Disclosed in this report any change in the registrants internal control over financial reporting that occurred during the registrants most recent fiscal quarter (the registrants fourth fiscal quarter in the case of an annual report) that has materially affected, or is reasonably likely to materially affect, registrants internal control over financial reporting;
5.
The registrants other certifying officer(s) and I have disclosed, based on our most recent evaluation of internal control over financial reporting, to the registrants auditors and the audit committee of the registrants board of directors (or persons performing the equivalent functions):
a.
All significant deficiencies and material weaknesses in the design or operation of internal control over financial reporting which are reasonably likely to adversely affect the registrants ability to record, process, summarize and report financial information; and
b.
Any fraud, whether or not material, that involves management or other employees who have a significant role in the registrants internal control over financial reporting.
Date: September 9, 2015
/s/ Ding Rencai
Ding Rencai
Chief Financial Officer
Exhibit 32.1
CERTIFICATION PURSUANT TO 18 U.S.C. SECTION 1350,
AS ADOPTED PURSUANT TO SECTION 906 OF THE SARBANES-OXLEY ACT OF 2002
The undersigned is the Chief Executive Officer of China Water Group, Inc. This Certification is made pursuant to Section 906 of the Sarbanes-Oxley Act of 2002. This Certification accompanies the Quarterly Report on Form 10-Q of China Water Group, Inc. for the quarter ended September 30, 2012.

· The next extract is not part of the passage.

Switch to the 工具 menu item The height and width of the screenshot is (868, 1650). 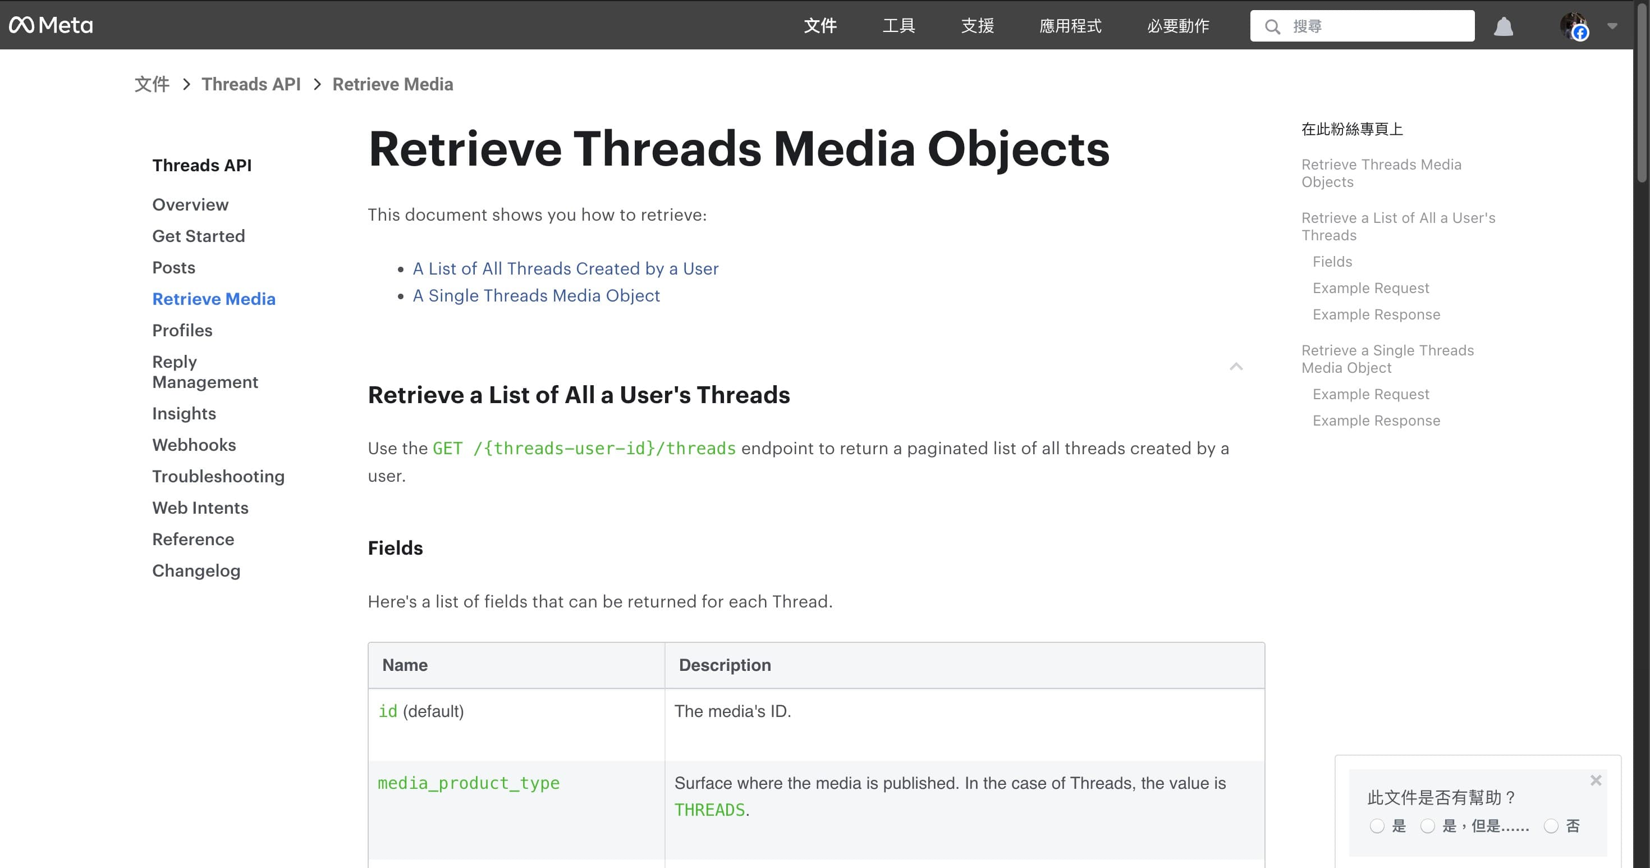tap(898, 26)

The undersigned certifies that such 10-Q Report fully complies with the requirements of Section 13(a) or 15(d) of the Securities Exchange Act of 1934 and that the information contained in such 10-Q Report fairly presents, in all material respects, the financial condition and results of operations of China Water Group, Inc. as of September 30, 2012.
This Certification is executed as of September 9, 2015.
/s/ Wenge Fang
Wenge Fang
Exhibit 32.2
CERTIFICATION PURSUANT TO 18 U.S.C. SECTION 1350,
AS ADOPTED PURSUANT TO SECTION 906 OF THE SARBANES-OXLEY ACT OF 2002
The undersigned is the Chief Financial Officer of China Water Group, Inc. This Certification is made pursuant to Section 906 of the Sarbanes-Oxley Act of 2002. This Certification accompanies the Quarterly Report on Form 10-Q of China Water Group, Inc. for the quarter ended September 30, 2012.

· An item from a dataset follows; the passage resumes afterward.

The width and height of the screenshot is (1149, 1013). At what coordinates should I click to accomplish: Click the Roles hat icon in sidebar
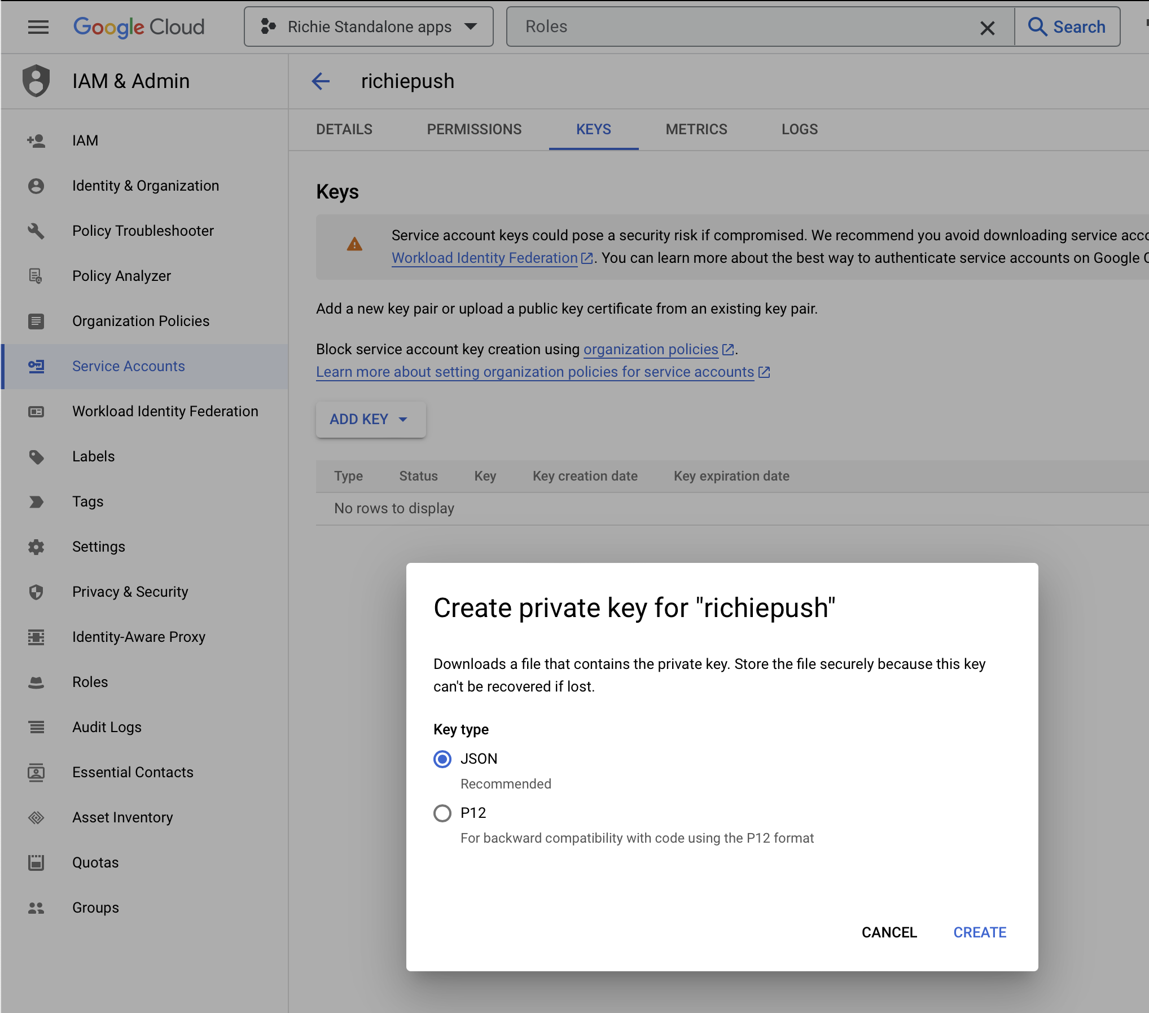point(36,682)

The undersigned certifies that such 10-Q Report fully complies with the requirements of Section 13(a) or 15(d) of the Securities Exchange Act of 1934 and that the information contained in such 10-Q Report fairly presents, in all material respects, the financial condition and results of operations of China Water Group, Inc. as of September 30, 2012.
This Certification is executed as of September 9, 2015.